Dissent (Judge Hardiman)
- Accepted the same legal principles but held that discretion could not be exercised because the Respondents provided no detailed evidence of how the material would be used in the Northern Ireland proceedings.
- Without that information the Court could not evaluate possible prejudice to the Appellants, particularly given the sensitive and sometimes disputed contents of books of evidence and transcripts.
- Suggested that the material should first have been sought from State authorities who generated it, rather than from the defendants.
- Would have allowed the appeals and dismissed the cross-appeal solely for insufficiency of factual justification, without reaching broader legal conclusions.
Holding and Implications
APPEALS DISMISSED; CROSS-APPEAL ALLOWED
The Supreme Court (by majority) affirmed the High Court’s permission to release the books of evidence and reversed its refusal regarding transcripts, declaring that both categories of documents may be produced provided the consent of the High Court (or, on appeal, the Supreme Court) is obtained.
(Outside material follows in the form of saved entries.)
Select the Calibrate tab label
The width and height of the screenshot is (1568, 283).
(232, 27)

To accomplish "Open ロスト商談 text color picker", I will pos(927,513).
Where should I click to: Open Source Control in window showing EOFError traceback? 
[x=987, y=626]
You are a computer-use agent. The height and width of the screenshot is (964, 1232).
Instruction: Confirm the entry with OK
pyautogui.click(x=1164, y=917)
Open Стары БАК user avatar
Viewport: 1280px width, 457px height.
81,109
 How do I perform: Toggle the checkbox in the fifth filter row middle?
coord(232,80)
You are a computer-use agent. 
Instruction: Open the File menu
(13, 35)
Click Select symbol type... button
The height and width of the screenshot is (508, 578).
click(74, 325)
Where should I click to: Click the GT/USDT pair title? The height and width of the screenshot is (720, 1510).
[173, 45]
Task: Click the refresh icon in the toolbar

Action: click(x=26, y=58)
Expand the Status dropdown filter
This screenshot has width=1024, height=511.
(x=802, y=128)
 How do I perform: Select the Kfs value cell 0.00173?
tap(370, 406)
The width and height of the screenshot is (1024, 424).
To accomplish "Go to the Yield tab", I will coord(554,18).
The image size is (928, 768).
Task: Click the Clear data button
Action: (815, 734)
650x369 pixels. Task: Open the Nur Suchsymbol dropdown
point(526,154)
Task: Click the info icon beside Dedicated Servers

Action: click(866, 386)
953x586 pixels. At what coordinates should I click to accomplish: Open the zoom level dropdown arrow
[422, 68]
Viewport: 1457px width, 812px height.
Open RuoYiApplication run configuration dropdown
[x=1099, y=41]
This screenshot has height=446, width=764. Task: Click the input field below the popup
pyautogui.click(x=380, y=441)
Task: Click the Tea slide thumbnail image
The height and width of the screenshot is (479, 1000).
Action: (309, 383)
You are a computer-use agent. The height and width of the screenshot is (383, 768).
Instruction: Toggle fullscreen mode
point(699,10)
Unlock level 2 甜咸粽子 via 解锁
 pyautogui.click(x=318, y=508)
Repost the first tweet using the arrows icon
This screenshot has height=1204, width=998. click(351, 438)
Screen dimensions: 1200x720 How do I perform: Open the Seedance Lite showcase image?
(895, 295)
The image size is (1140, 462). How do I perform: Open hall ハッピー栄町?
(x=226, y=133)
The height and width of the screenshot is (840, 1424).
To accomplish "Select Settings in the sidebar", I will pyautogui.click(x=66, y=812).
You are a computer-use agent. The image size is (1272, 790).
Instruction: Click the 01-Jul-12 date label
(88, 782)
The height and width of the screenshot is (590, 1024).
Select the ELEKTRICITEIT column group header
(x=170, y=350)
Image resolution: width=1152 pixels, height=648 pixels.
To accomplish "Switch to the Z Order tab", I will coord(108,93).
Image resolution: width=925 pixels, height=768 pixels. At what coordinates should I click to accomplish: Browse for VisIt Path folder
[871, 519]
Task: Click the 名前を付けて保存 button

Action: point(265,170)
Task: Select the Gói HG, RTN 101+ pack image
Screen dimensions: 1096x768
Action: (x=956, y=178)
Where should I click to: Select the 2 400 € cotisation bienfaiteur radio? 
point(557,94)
Implications: The decision clarifies that Irish law does not impose an absolute bar on the collateral use of trial transcripts or books of evidence in foreign civil litigation. While the material remains subject to judicial control, the Court will, in the interests of justice and comity, generally accede to properly founded requests from other jurisdictions. The ruling emphasises discretionary oversight rather than implied undertakings as the mechanism for protecting the integrity of Irish criminal proceedings. No new binding test was formulated, but the judgment signals a flexible, case-by-case approach to cross-border disclosure of criminal-court documents.